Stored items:

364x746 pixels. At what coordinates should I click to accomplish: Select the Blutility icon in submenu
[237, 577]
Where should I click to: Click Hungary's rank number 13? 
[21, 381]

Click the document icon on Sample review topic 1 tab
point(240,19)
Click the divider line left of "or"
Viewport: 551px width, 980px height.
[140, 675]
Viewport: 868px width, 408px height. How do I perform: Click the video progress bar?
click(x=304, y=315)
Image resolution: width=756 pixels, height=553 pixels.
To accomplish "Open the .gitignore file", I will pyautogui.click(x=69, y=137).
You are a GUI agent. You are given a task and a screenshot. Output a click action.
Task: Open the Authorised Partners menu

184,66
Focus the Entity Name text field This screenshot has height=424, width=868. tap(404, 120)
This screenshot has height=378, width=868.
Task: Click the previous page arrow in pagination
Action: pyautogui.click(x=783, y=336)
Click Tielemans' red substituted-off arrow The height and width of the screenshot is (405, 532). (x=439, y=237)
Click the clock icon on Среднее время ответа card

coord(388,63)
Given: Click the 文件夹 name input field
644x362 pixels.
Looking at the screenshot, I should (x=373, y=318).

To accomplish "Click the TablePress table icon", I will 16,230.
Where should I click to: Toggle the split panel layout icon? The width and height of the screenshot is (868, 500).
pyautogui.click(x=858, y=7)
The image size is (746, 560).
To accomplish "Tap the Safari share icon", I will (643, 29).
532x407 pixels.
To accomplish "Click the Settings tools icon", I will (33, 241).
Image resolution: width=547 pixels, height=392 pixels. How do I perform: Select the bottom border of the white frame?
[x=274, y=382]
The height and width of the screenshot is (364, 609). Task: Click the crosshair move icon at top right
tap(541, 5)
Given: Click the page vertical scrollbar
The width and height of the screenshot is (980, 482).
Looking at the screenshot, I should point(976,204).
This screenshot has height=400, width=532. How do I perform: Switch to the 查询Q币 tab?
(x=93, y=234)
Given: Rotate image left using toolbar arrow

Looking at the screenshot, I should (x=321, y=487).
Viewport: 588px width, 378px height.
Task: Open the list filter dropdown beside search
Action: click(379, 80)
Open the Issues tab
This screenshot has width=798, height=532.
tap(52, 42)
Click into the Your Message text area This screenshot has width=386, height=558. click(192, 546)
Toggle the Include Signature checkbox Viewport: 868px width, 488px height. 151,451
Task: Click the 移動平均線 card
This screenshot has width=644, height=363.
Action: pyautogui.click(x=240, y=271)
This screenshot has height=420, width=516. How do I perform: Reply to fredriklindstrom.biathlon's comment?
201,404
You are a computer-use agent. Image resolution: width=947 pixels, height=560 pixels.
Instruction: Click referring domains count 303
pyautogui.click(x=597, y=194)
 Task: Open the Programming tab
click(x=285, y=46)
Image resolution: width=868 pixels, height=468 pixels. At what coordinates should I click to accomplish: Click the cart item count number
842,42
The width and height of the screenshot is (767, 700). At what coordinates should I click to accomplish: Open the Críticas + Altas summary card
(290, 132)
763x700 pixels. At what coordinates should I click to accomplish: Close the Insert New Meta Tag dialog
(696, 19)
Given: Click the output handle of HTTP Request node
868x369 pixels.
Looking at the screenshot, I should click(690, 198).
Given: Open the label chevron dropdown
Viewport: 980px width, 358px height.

What you have to do:
Reproduce exactly the lines above from the line with "Where should I click to: Toggle" to the line with "Click into the", including both, and add nothing.

Output of the exercise:
Where should I click to: Toggle the split panel layout icon? The width and height of the screenshot is (868, 500).
pyautogui.click(x=858, y=7)
The image size is (746, 560).
To accomplish "Tap the Safari share icon", I will (643, 29).
532x407 pixels.
To accomplish "Click the Settings tools icon", I will (33, 241).
Image resolution: width=547 pixels, height=392 pixels. How do I perform: Select the bottom border of the white frame?
[x=274, y=382]
The height and width of the screenshot is (364, 609). Task: Click the crosshair move icon at top right
tap(541, 5)
Given: Click the page vertical scrollbar
The width and height of the screenshot is (980, 482).
Looking at the screenshot, I should point(976,204).
This screenshot has height=400, width=532. How do I perform: Switch to the 查询Q币 tab?
(x=93, y=234)
Given: Rotate image left using toolbar arrow

Looking at the screenshot, I should (x=321, y=487).
Viewport: 588px width, 378px height.
Task: Open the list filter dropdown beside search
Action: click(379, 80)
Open the Issues tab
This screenshot has width=798, height=532.
tap(52, 42)
Click into the Your Message text area This screenshot has width=386, height=558. click(192, 546)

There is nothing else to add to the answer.